Under the proposed amendment to the Highway Traffic Act, motorists would have to give cyclists a berth of three feet when travelling under 50 km/h (the speed limit on most city streets), four feet for speeds between 50 km/h and 80 km/h and five feet for over 80 km/h.

Fines of between $310 and $750 would be imposed on people who ignore the law.

A recent accident near Montreal might have been prevented if such a law had been in place. Three cyclists were killed and three others injured when a truck hit the group of triathlon athletes.

There is also a 2004 Toronto study that found passing motorists was the leading killer of cyclists and the second leading cause of collisions with bikes.

The problem right now is there is no defined space allowed to cyclists. The laws are quite vague, leaving it up to the cyclist how much room they require to feel safe. But motorists (some of whom believe cyclists shouldn't even be on the road) often ignore cyclist buffer zones because they either don't know about the laws concerning cyclists or don't care.

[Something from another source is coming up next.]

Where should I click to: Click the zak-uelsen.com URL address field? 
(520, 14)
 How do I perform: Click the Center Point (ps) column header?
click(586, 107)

#1. A bicycle is a vehicle under the Ontario Highway Traffic Act, thus a cyclist has the right to use the road and should be treated with equal respect as other vehicles.

#2. Cyclists must stay on the right side of the lane, but maintain a distance from the curb, parked cars, potholes and obstacles so as to maintain a straight line. A cyclist may occupy any part of a lane when their safety warrants it. (Note: A cyclist can move into a left lane if they need to turn left at an intersection.)

Thus a cyclist can take up as much or as little of a lane as they feel necessary to ensure their personal safety.

However this doesn't always fly with motorists, due to any number of reasons (road rage, bad day at work, lack of respect for cyclists, etc.) and thus the need for a specific buffer zone of 3 feet or more is a pretty good idea. The current vagueness of the law leaves the distance between the cyclist and the curb up to the personal discretion of the cyclist, but there is no law dictating the distance required between a motorist and a cyclist.

Right now its up to the motorist to decide, which means many motorists can simply choose to ignore the safety of the cyclist.

1 comment:

  1. I sure hope this legislation passes. Great idea. Some good things are happening, cycling-culture-wise, but so much of it is patchwork and without real dedication to push things through.